··· The data

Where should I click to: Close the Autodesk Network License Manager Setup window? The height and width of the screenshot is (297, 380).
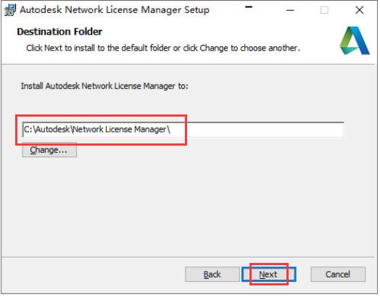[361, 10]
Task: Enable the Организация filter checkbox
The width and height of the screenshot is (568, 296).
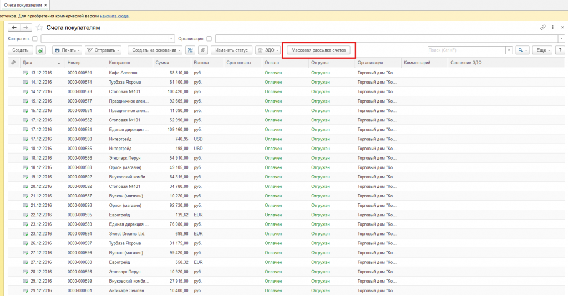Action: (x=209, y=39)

······
··· The data

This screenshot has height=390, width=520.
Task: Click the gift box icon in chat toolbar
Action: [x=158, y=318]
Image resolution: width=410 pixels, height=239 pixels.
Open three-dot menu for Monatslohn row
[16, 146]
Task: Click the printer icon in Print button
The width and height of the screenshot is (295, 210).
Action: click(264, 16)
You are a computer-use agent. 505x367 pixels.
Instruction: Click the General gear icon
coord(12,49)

······

Exercise aim:
Return solely the number of lines in the data that include the word "pixels".

Solution for this task:
2